My son is in middle school, but like a lot of parents, I’m already thinking ahead to college. I wonder what school he will get into, and whether he’ll remember to feed himself, do laundry, and text his old mom.
But the biggest worries I have are how on earth we are going to pay for the whole shebang, and whether my son will end up with a decent job after he graduates.
In other words, I’m concerned about my “return on investment.” Like many parents, I hope my son will pursue a degree that will land him a well-paying job. I find myself crossing my fingers that he will major in a STEM field or at least something practical … unlike both of his parents, who followed their hearts and majored in the humanities.
But what if my children do follow in our footsteps, and find themselves drawn to studying poetry, philosophy, or ancient history?
4 Considerations for Humanities Majors:
1. The salary gap does close over time.
First of all, while there is a gap in starting salaries when you compare STEM and humanities majors, the gap starts to close over time, Jordan says, citing a 2018 report from the American Academy of Arts & Sciences. What’s more, STEM and humanities majors report similar levels of job satisfaction and stability.
2. Soft skills are valuable and transferable.
Employers also prize the “softer skills”—like communication, leadership, and critical thinking—gained by students who immerse themselves in the humanities.
“There is value in the big questions; in taking time to stop and think,” says Jordan. “Communication skills are at the heart of a humanities education—being able to articulate what you’re thinking, how things are, and how they could be. The college classroom may be the last place in America where people actually engage with each other, rather than calling names.”
Evy Pitt Stoller, a 2015 English major grad from Binghamton University, says the communication and critical thinking skills emphasized in her humanities classes helped her land interviews and secure jobs post-graduation.
“Knowing how to talk and write well helped me ‘fake it till I made it,’” she says. “I feel like I presented well on paper and at interviews. Having a conversation and being intellectually analytical matters if you want someone to give you a job.”
3. Take advantage of internship opportunities.
Pitt Stoller was able to land a fellowship at a media company the fall after she graduated, which she credits in part to the two internships she pursued during college.
Jordan concurs that colleges are emphasizing internships more these days, which are fantastic resume-boosters, no matter your major.
“I would encourage any students who love the liberal arts to take a close look at what colleges are offering in terms of creating pathways to professional success,” Jordan says.
4. Consider college options with minimal debt.
Sabrina Manville, a college advisor with comparison-shopping site Edmit, emphasizes that a school with lower tuition and/or generous financial aid packages might be the best bet for a humanities student. The less student loan debt they graduate with, the better, if they are likely to have a modest initial salary when they must begin paying back student loans.

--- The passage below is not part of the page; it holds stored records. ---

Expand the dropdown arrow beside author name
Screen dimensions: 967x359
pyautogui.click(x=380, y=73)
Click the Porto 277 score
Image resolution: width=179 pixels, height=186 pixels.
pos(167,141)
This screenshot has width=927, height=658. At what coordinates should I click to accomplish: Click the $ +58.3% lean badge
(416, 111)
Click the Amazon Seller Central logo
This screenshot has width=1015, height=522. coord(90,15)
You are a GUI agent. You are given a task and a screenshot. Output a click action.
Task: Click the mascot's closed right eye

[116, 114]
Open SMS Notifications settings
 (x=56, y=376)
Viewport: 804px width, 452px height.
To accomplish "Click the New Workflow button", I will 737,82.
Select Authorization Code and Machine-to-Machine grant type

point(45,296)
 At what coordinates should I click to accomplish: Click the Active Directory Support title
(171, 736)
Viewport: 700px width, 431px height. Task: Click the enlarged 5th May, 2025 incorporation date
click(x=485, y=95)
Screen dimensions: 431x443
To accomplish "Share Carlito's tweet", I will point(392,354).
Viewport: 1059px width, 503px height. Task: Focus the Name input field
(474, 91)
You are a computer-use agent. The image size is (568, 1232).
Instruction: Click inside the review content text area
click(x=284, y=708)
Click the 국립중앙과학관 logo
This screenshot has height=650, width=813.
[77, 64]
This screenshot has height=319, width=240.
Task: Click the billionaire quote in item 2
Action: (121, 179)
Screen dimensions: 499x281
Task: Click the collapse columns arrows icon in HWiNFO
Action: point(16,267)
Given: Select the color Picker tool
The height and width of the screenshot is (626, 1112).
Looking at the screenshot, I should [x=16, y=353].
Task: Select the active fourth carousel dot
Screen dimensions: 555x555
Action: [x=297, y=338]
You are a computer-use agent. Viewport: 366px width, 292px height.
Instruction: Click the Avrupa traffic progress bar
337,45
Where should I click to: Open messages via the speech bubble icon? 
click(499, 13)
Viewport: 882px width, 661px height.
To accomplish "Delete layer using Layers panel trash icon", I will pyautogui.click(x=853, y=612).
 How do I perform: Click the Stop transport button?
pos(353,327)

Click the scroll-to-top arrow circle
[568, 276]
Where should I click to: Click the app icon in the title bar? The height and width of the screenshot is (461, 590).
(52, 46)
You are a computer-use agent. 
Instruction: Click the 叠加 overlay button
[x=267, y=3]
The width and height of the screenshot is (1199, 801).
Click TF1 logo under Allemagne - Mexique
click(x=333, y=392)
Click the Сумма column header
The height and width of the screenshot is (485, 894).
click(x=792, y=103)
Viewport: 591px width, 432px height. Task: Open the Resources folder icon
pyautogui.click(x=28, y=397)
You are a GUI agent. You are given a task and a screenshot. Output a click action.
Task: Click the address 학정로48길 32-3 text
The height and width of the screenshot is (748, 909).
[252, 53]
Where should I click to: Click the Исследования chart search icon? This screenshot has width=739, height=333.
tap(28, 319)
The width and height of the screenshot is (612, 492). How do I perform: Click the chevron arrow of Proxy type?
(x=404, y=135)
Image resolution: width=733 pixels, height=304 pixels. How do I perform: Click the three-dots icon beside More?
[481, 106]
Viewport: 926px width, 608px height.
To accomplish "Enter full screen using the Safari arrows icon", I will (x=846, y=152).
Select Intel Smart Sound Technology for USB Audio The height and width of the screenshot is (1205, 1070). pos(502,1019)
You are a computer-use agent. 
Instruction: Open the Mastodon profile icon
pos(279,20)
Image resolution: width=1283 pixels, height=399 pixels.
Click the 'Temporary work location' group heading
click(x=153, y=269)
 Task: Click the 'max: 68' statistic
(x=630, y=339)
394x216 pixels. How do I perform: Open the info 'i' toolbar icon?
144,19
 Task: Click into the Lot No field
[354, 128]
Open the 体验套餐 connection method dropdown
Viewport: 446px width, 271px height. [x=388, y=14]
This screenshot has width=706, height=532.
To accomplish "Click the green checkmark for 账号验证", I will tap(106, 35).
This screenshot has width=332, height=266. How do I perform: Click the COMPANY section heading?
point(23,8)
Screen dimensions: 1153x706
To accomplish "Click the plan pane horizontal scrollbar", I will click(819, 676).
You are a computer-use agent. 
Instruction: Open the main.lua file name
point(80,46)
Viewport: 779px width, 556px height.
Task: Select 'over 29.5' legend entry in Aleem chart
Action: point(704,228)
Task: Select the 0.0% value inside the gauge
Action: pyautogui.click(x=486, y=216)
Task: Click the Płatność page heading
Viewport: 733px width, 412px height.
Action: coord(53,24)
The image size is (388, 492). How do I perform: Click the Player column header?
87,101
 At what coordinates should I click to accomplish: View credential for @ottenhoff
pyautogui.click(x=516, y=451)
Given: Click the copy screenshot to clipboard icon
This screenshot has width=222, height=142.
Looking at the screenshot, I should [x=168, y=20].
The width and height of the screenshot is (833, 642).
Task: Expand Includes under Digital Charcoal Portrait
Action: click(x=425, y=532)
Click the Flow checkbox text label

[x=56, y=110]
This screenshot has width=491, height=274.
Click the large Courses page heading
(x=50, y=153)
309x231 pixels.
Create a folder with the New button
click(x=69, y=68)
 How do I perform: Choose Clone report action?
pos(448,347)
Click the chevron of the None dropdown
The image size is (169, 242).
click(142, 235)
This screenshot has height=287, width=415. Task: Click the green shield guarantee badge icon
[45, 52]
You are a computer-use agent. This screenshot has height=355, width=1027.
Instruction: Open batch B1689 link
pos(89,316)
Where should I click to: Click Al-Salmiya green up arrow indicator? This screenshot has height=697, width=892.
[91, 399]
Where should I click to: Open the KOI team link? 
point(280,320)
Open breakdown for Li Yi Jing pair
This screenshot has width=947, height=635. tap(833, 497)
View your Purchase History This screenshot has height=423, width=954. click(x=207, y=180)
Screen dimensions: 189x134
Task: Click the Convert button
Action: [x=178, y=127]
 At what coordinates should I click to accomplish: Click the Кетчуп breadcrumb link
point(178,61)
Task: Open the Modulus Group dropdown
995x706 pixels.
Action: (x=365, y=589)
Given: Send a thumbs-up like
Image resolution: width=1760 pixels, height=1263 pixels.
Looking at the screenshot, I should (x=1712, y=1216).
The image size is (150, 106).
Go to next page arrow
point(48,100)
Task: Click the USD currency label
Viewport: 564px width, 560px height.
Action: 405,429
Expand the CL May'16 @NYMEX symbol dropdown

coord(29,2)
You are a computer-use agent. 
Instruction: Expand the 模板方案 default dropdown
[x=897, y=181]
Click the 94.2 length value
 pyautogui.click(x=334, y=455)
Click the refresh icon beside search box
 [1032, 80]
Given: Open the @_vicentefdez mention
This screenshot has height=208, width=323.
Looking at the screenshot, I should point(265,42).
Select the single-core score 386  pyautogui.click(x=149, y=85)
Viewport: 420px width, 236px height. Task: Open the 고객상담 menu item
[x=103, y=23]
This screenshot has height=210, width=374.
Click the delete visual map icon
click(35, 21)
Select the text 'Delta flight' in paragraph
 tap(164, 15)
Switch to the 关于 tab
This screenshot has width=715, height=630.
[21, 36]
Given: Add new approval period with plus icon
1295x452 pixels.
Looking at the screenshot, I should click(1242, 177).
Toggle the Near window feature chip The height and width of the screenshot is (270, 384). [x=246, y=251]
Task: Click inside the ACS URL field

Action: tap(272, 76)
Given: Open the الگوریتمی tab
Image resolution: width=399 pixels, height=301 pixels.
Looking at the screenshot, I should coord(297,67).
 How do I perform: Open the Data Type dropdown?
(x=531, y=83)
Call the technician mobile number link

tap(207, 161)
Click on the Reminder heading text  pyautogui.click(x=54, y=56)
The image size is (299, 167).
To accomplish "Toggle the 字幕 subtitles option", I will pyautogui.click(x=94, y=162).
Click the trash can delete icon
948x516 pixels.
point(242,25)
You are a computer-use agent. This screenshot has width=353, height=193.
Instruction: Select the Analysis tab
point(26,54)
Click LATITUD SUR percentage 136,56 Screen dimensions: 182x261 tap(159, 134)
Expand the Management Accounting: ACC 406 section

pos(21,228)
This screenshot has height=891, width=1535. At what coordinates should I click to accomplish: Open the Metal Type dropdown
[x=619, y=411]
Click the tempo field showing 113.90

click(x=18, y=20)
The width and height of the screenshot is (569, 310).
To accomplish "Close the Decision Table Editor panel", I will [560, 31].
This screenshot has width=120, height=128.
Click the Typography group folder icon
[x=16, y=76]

Clearly, the decision about where to send your child to college and what they should major in is a weighty one. Ultimately, says Jordan, where your child goes to school is about more than employability. “You want to consider the question: ‘What kind of person is my child becoming?’” he says.
When I think about the trajectory of my own career—majoring in English and becoming a professional writer—I think my advice to my kids will be this: “Follow your heart, and the rest will fall into place.”